Source records:
*****
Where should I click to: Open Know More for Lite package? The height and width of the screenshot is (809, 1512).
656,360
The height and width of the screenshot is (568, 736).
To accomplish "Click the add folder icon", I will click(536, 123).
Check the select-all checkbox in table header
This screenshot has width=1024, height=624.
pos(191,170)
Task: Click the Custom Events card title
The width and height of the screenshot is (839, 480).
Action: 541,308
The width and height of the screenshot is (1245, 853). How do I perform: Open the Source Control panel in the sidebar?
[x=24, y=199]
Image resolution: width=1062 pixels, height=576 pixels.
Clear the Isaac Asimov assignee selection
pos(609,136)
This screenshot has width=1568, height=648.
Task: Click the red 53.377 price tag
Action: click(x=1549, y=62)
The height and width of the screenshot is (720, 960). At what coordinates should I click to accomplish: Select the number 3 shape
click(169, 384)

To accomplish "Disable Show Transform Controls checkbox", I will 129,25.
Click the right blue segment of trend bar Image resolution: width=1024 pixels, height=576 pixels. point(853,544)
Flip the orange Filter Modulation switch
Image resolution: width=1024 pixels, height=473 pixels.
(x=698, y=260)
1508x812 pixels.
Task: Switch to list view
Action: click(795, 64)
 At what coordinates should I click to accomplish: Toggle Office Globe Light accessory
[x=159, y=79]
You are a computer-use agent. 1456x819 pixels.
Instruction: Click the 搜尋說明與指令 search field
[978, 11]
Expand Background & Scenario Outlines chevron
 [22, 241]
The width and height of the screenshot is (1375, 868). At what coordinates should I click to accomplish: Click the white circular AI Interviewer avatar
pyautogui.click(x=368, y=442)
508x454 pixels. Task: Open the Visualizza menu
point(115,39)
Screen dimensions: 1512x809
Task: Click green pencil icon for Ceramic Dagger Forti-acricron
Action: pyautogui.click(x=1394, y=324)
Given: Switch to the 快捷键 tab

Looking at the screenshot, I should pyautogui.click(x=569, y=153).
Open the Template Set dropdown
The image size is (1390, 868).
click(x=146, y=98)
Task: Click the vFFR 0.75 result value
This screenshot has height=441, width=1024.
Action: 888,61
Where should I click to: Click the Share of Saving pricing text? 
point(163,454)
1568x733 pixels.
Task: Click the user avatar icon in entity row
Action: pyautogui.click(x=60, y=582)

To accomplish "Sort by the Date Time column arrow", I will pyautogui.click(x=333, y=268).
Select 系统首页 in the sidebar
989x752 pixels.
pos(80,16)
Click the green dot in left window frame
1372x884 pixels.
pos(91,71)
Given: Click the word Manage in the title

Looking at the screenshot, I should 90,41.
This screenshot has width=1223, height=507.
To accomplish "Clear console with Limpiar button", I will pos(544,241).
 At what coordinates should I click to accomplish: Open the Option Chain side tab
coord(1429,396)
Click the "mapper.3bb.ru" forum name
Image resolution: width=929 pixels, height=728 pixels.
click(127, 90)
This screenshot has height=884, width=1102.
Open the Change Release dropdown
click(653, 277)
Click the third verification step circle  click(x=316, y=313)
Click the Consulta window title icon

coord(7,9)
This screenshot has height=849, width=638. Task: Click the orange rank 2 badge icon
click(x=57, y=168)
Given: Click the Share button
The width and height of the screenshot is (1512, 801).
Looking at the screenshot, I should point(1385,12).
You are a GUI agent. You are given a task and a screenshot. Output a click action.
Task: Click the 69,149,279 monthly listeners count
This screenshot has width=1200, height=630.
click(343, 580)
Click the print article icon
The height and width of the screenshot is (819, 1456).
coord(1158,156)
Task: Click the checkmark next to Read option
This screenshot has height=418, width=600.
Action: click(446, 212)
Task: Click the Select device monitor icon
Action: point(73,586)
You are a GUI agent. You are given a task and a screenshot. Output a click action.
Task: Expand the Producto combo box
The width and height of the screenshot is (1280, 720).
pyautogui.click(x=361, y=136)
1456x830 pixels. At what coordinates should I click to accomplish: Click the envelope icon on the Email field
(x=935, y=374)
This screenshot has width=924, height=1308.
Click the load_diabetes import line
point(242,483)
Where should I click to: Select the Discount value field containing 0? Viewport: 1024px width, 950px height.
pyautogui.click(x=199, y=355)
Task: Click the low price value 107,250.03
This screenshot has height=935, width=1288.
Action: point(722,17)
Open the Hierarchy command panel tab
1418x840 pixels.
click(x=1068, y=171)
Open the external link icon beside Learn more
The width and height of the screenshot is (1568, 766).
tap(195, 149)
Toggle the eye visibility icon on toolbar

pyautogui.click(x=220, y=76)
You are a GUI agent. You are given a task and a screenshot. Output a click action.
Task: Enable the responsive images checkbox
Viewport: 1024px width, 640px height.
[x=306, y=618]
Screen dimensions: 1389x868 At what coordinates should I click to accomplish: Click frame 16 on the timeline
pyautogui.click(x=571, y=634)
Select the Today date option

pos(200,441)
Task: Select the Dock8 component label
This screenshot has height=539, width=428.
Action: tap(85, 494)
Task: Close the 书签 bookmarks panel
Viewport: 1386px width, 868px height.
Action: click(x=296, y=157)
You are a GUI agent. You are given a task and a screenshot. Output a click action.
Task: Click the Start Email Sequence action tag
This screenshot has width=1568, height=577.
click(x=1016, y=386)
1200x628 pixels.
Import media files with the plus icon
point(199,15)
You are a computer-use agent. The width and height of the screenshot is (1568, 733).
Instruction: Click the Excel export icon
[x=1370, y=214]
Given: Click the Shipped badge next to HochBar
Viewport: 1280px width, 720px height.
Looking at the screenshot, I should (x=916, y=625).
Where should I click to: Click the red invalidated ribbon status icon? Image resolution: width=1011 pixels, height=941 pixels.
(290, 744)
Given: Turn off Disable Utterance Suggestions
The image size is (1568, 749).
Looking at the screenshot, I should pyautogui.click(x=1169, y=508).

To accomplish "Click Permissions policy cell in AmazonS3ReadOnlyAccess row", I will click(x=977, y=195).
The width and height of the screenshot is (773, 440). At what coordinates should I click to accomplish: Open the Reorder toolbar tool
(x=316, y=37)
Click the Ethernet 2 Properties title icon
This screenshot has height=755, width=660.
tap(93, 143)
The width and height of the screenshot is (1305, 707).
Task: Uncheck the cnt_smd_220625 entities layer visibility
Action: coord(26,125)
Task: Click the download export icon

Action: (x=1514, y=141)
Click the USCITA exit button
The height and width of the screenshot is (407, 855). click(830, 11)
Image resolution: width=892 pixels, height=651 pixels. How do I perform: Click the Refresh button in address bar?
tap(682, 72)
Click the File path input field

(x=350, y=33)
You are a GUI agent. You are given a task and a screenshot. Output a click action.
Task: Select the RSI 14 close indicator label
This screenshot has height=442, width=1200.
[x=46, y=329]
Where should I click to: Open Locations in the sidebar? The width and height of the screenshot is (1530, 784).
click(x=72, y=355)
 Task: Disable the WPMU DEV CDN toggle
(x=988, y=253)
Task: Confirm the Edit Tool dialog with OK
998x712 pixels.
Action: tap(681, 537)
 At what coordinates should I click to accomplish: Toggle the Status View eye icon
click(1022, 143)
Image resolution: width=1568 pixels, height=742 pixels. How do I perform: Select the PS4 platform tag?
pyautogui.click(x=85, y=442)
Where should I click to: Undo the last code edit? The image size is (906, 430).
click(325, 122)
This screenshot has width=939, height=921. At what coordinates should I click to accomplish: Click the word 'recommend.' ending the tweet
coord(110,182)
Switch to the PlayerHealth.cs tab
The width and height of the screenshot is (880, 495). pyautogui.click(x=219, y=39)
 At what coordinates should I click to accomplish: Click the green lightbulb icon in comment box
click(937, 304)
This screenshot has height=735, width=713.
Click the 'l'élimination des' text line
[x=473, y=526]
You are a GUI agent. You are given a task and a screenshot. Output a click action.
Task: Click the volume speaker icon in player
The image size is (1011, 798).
*****
Give every non-blank line of the source records as a JSON list of strings, one string per line.

Result of the task:
[
  "Where should I click to: Open Know More for Lite package? The height and width of the screenshot is (809, 1512).",
  "656,360",
  "The height and width of the screenshot is (568, 736).",
  "To accomplish \"Click the add folder icon\", I will click(536, 123).",
  "Check the select-all checkbox in table header",
  "This screenshot has width=1024, height=624.",
  "pos(191,170)",
  "Task: Click the Custom Events card title",
  "The width and height of the screenshot is (839, 480).",
  "Action: 541,308",
  "The width and height of the screenshot is (1245, 853). How do I perform: Open the Source Control panel in the sidebar?",
  "[x=24, y=199]",
  "Image resolution: width=1062 pixels, height=576 pixels.",
  "Clear the Isaac Asimov assignee selection",
  "pos(609,136)",
  "This screenshot has width=1568, height=648.",
  "Task: Click the red 53.377 price tag",
  "Action: click(x=1549, y=62)",
  "The height and width of the screenshot is (720, 960). At what coordinates should I click to accomplish: Select the number 3 shape",
  "click(169, 384)",
  "To accomplish \"Disable Show Transform Controls checkbox\", I will 129,25.",
  "Click the right blue segment of trend bar Image resolution: width=1024 pixels, height=576 pixels. point(853,544)",
  "Flip the orange Filter Modulation switch",
  "Image resolution: width=1024 pixels, height=473 pixels.",
  "(x=698, y=260)",
  "1508x812 pixels.",
  "Task: Switch to list view",
  "Action: click(795, 64)",
  " At what coordinates should I click to accomplish: Toggle Office Globe Light accessory",
  "[x=159, y=79]",
  "You are a computer-use agent. 1456x819 pixels.",
  "Instruction: Click the 搜尋說明與指令 search field",
  "[978, 11]",
  "Expand Background & Scenario Outlines chevron",
  " [22, 241]",
  "The width and height of the screenshot is (1375, 868). At what coordinates should I click to accomplish: Click the white circular AI Interviewer avatar",
  "pyautogui.click(x=368, y=442)",
  "508x454 pixels. Task: Open the Visualizza menu",
  "point(115,39)",
  "Screen dimensions: 1512x809",
  "Task: Click green pencil icon for Ceramic Dagger Forti-acricron",
  "Action: pyautogui.click(x=1394, y=324)",
  "Given: Switch to the 快捷键 tab",
  "Looking at the screenshot, I should pyautogui.click(x=569, y=153).",
  "Open the Template Set dropdown",
  "The image size is (1390, 868).",
  "click(x=146, y=98)",
  "Task: Click the vFFR 0.75 result value",
  "This screenshot has height=441, width=1024.",
  "Action: 888,61",
  "Where should I click to: Click the Share of Saving pricing text? ",
  "point(163,454)",
  "1568x733 pixels.",
  "Task: Click the user avatar icon in entity row",
  "Action: pyautogui.click(x=60, y=582)",
  "To accomplish \"Sort by the Date Time column arrow\", I will pyautogui.click(x=333, y=268).",
  "Select 系统首页 in the sidebar",
  "989x752 pixels.",
  "pos(80,16)",
  "Click the green dot in left window frame",
  "1372x884 pixels.",
  "pos(91,71)",
  "Given: Click the word Manage in the title",
  "Looking at the screenshot, I should 90,41.",
  "This screenshot has width=1223, height=507.",
  "To accomplish \"Clear console with Limpiar button\", I will pos(544,241).",
  " At what coordinates should I click to accomplish: Open the Option Chain side tab",
  "coord(1429,396)",
  "Click the \"mapper.3bb.ru\" forum name",
  "Image resolution: width=929 pixels, height=728 pixels.",
  "click(127, 90)",
  "This screenshot has height=884, width=1102.",
  "Open the Change Release dropdown",
  "click(653, 277)",
  "Click the third verification step circle  click(x=316, y=313)",
  "Click the Consulta window title icon",
  "coord(7,9)",
  "This screenshot has height=849, width=638. Task: Click the orange rank 2 badge icon",
  "click(x=57, y=168)",
  "Given: Click the Share button",
  "The width and height of the screenshot is (1512, 801).",
  "Looking at the screenshot, I should point(1385,12).",
  "You are a GUI agent. You are given a task and a screenshot. Output a click action.",
  "Task: Click the 69,149,279 monthly listeners count",
  "This screenshot has width=1200, height=630.",
  "click(343, 580)",
  "Click the print article icon",
  "The height and width of the screenshot is (819, 1456).",
  "coord(1158,156)",
  "Task: Click the checkmark next to Read option",
  "This screenshot has height=418, width=600.",
  "Action: click(446, 212)",
  "Task: Click the Select device monitor icon",
  "Action: point(73,586)",
  "You are a GUI agent. You are given a task and a screenshot. Output a click action.",
  "Task: Expand the Producto combo box",
  "The width and height of the screenshot is (1280, 720).",
  "pyautogui.click(x=361, y=136)",
  "1456x830 pixels. At what coordinates should I click to accomplish: Click the envelope icon on the Email field",
  "(x=935, y=374)",
  "This screenshot has width=924, height=1308.",
  "Click the load_diabetes import line",
  "point(242,483)",
  "Where should I click to: Select the Discount value field containing 0? Viewport: 1024px width, 950px height.",
  "pyautogui.click(x=199, y=355)",
  "Task: Click the low price value 107,250.03",
  "This screenshot has height=935, width=1288.",
  "Action: point(722,17)",
  "Open the Hierarchy command panel tab",
  "1418x840 pixels.",
  "click(x=1068, y=171)",
  "Open the external link icon beside Learn more",
  "The width and height of the screenshot is (1568, 766).",
  "tap(195, 149)",
  "Toggle the eye visibility icon on toolbar",
  "pyautogui.click(x=220, y=76)",
  "You are a GUI agent. You are given a task and a screenshot. Output a click action.",
  "Task: Enable the responsive images checkbox",
  "Viewport: 1024px width, 640px height.",
  "[x=306, y=618]",
  "Screen dimensions: 1389x868 At what coordinates should I click to accomplish: Click frame 16 on the timeline",
  "pyautogui.click(x=571, y=634)",
  "Select the Today date option",
  "pos(200,441)",
  "Task: Select the Dock8 component label",
  "This screenshot has height=539, width=428.",
  "Action: tap(85, 494)",
  "Task: Close the 书签 bookmarks panel",
  "Viewport: 1386px width, 868px height.",
  "Action: click(x=296, y=157)",
  "You are a GUI agent. You are given a task and a screenshot. Output a click action.",
  "Task: Click the Start Email Sequence action tag",
  "This screenshot has width=1568, height=577.",
  "click(x=1016, y=386)",
  "1200x628 pixels.",
  "Import media files with the plus icon",
  "point(199,15)",
  "You are a computer-use agent. The width and height of the screenshot is (1568, 733).",
  "Instruction: Click the Excel export icon",
  "[x=1370, y=214]",
  "Given: Click the Shipped badge next to HochBar",
  "Viewport: 1280px width, 720px height.",
  "Looking at the screenshot, I should (x=916, y=625).",
  "Where should I click to: Click the red invalidated ribbon status icon? Image resolution: width=1011 pixels, height=941 pixels.",
  "(290, 744)",
  "Given: Turn off Disable Utterance Suggestions",
  "The image size is (1568, 749).",
  "Looking at the screenshot, I should pyautogui.click(x=1169, y=508).",
  "To accomplish \"Click Permissions policy cell in AmazonS3ReadOnlyAccess row\", I will click(x=977, y=195).",
  "The width and height of the screenshot is (773, 440). At what coordinates should I click to accomplish: Open the Reorder toolbar tool",
  "(x=316, y=37)",
  "Click the Ethernet 2 Properties title icon",
  "This screenshot has height=755, width=660.",
  "tap(93, 143)",
  "The width and height of the screenshot is (1305, 707).",
  "Task: Uncheck the cnt_smd_220625 entities layer visibility",
  "Action: coord(26,125)",
  "Task: Click the download export icon",
  "Action: (x=1514, y=141)",
  "Click the USCITA exit button",
  "The height and width of the screenshot is (407, 855). click(830, 11)",
  "Image resolution: width=892 pixels, height=651 pixels. How do I perform: Click the Refresh button in address bar?",
  "tap(682, 72)",
  "Click the File path input field",
  "(x=350, y=33)",
  "You are a GUI agent. You are given a task and a screenshot. Output a click action.",
  "Task: Select the RSI 14 close indicator label",
  "This screenshot has height=442, width=1200.",
  "[x=46, y=329]",
  "Where should I click to: Open Locations in the sidebar? The width and height of the screenshot is (1530, 784).",
  "click(x=72, y=355)",
  " Task: Disable the WPMU DEV CDN toggle",
  "(x=988, y=253)",
  "Task: Confirm the Edit Tool dialog with OK",
  "998x712 pixels.",
  "Action: tap(681, 537)",
  " At what coordinates should I click to accomplish: Toggle the Status View eye icon",
  "click(1022, 143)",
  "Image resolution: width=1568 pixels, height=742 pixels. How do I perform: Select the PS4 platform tag?",
  "pyautogui.click(x=85, y=442)",
  "Where should I click to: Undo the last code edit? The image size is (906, 430).",
  "click(325, 122)",
  "This screenshot has width=939, height=921. At what coordinates should I click to accomplish: Click the word 'recommend.' ending the tweet",
  "coord(110,182)",
  "Switch to the PlayerHealth.cs tab",
  "The width and height of the screenshot is (880, 495). pyautogui.click(x=219, y=39)",
  " At what coordinates should I click to accomplish: Click the green lightbulb icon in comment box",
  "click(937, 304)",
  "This screenshot has height=735, width=713.",
  "Click the 'l'élimination des' text line",
  "[x=473, y=526]",
  "You are a GUI agent. You are given a task and a screenshot. Output a click action.",
  "Task: Click the volume speaker icon in player",
  "The image size is (1011, 798)."
]